#### Extract provided
I'm writing to two different files the same content. First I write to file revision_1.txt:
original_stdout = sys.stdout
with open('revision_1.txt', 'w') as rev1:
sys.stdout = rev1
print(revision) # revision is output from command i took before
sys.stdout = original_stdout
if filecmp.cmp('revision_1.txt', 'revision_2.txt'):
# revision_2.txt is file I c
print("Both the files are same")
else:
# Do whatever you want if the files are NOT the same
print("No, the files are NOT the same")
original_stdout = sys.stdout
with open('revision_2.txt', 'w') as rev2:
sys.stdout = rev2
print(revision) # revision is output from command i took before
sys.stdout = original_stdout
My goal is if the files are equal - stop the script. If they are not, it will rewrite revision_2.txt and then send mail, (I already wrote the code for mail).
Your usage of files us unusual:
import filecmp
revision = "08/15"
with open('revision_1.txt', 'w') as rev1:
rev1.write(revision)

#### Data extract
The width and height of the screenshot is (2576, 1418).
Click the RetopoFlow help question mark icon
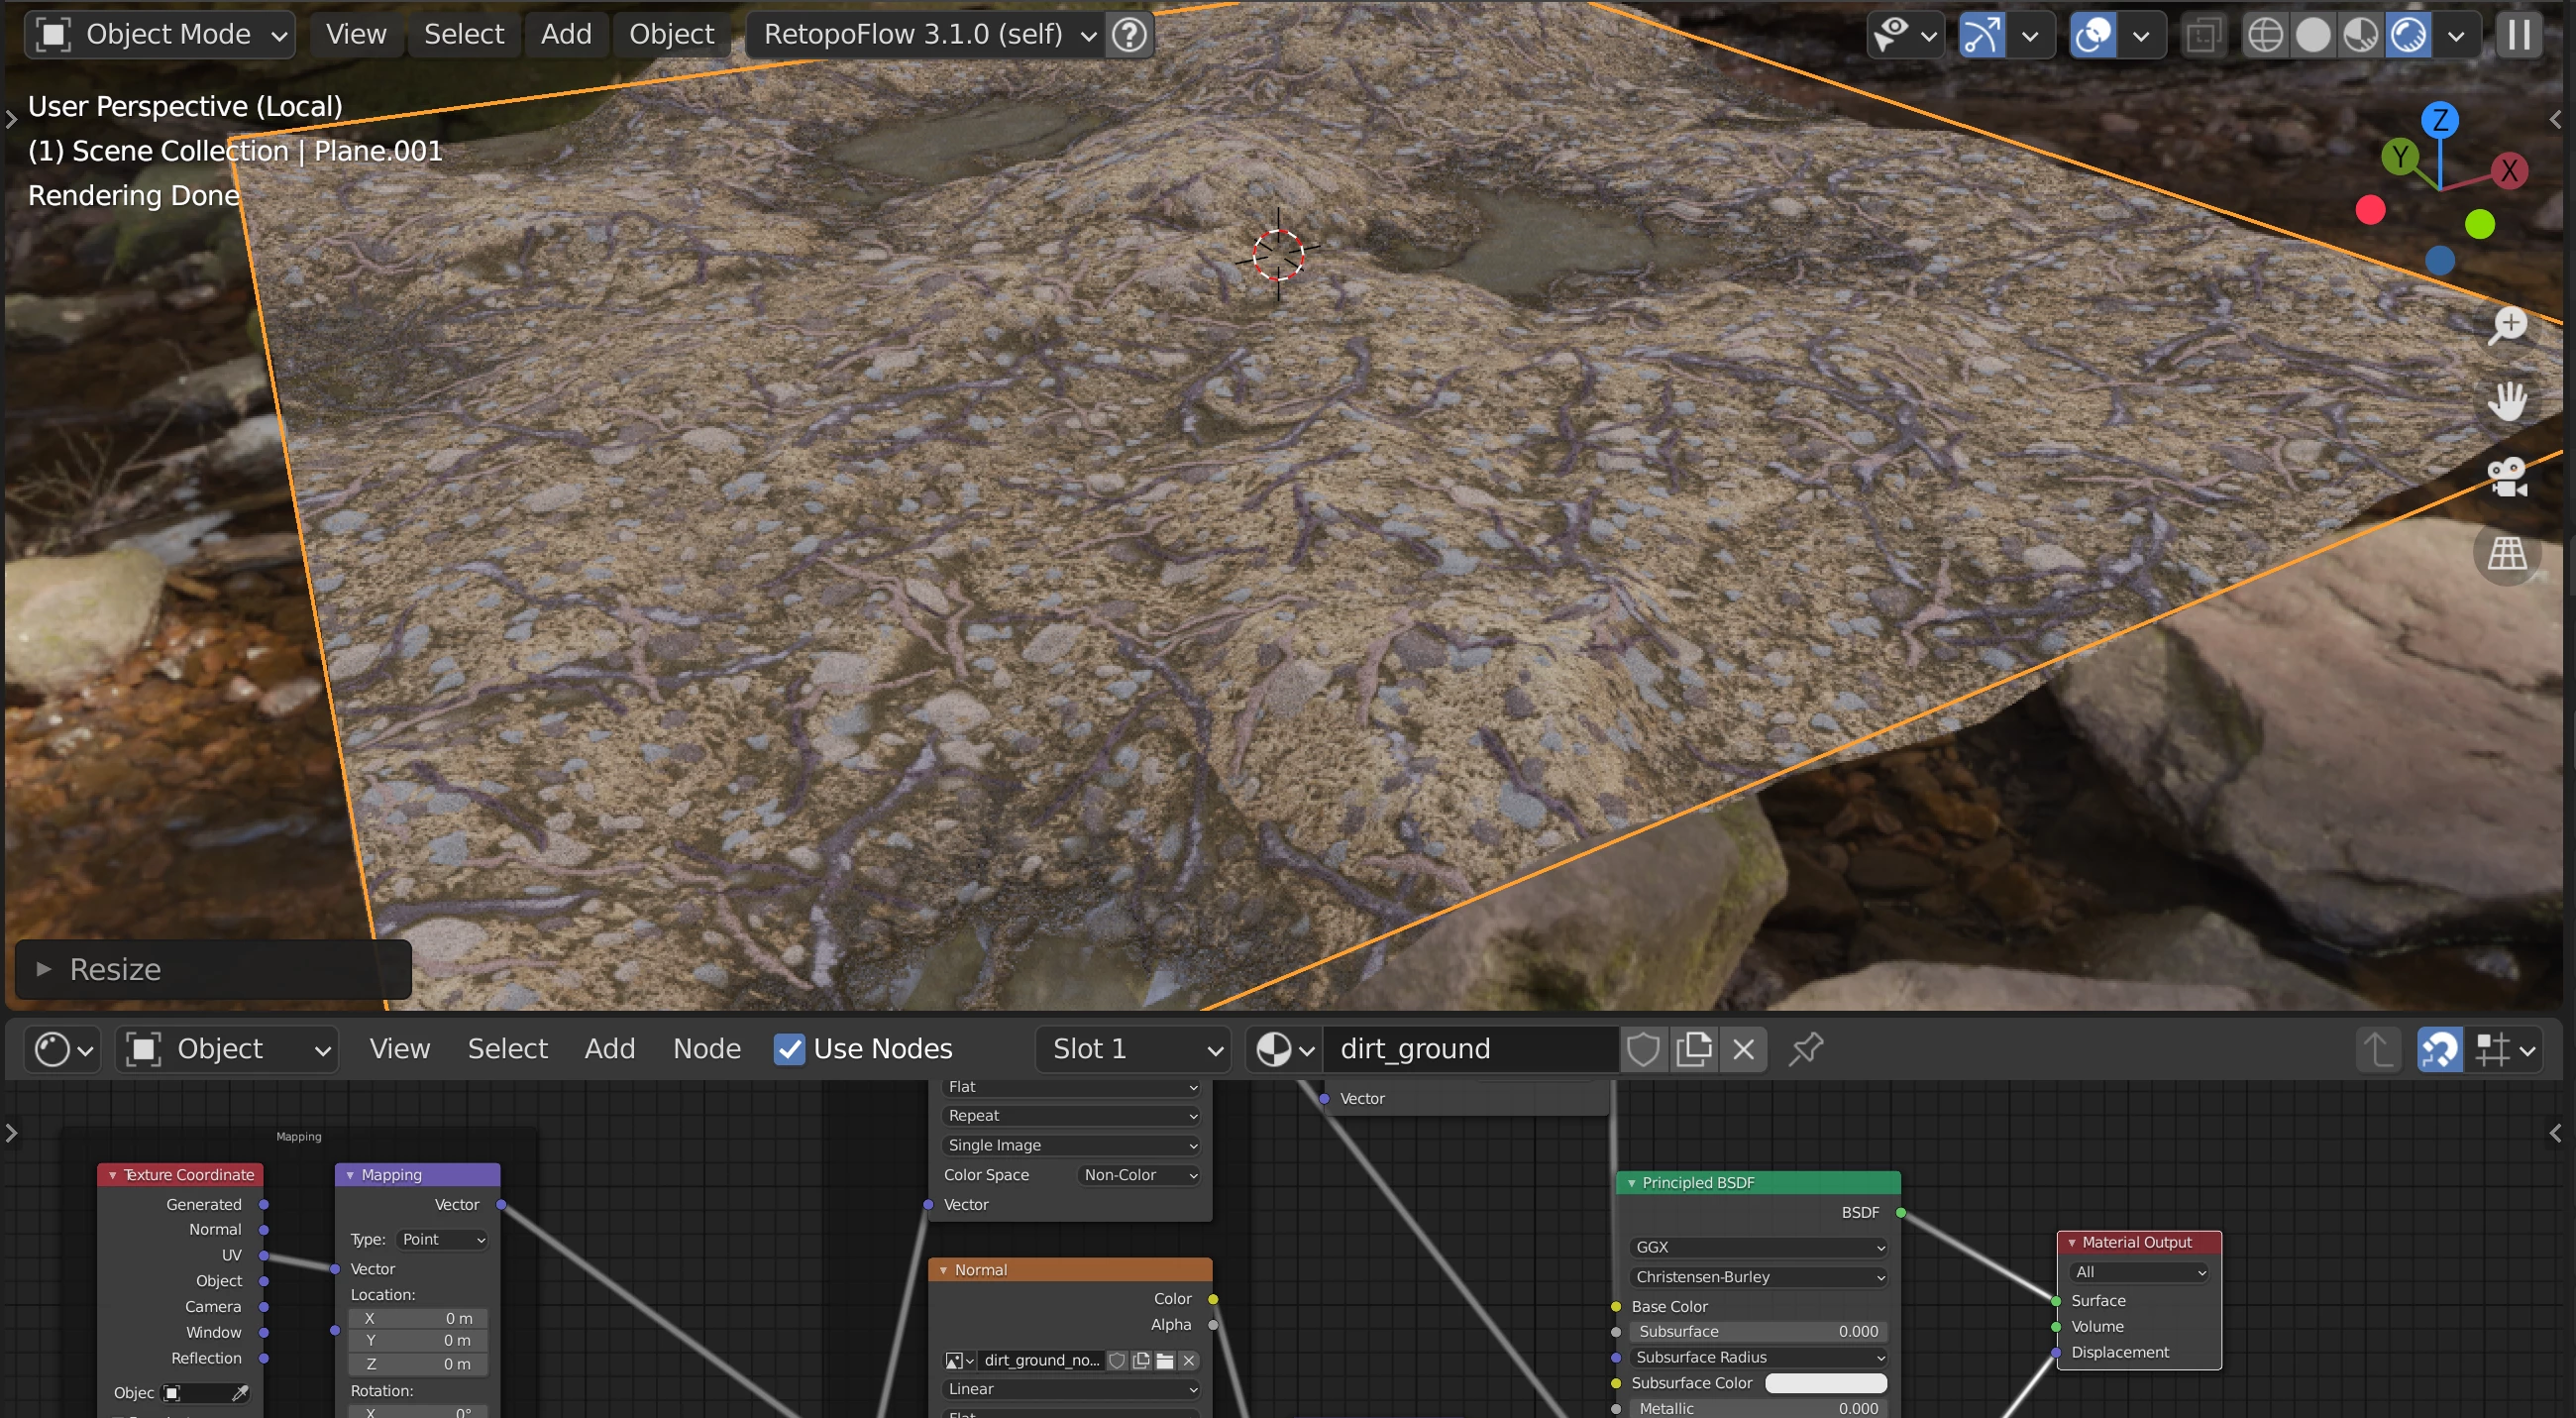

#### Exercise instructions
[1] According to the forum thread, what should happen when the two files turn out to be equal?
[2] List every distinct function or method that the code in the forum thread calls.

#### Answers to the tasks
[1] The script should stop.

[2] open, print, filecmp.cmp, rev1.write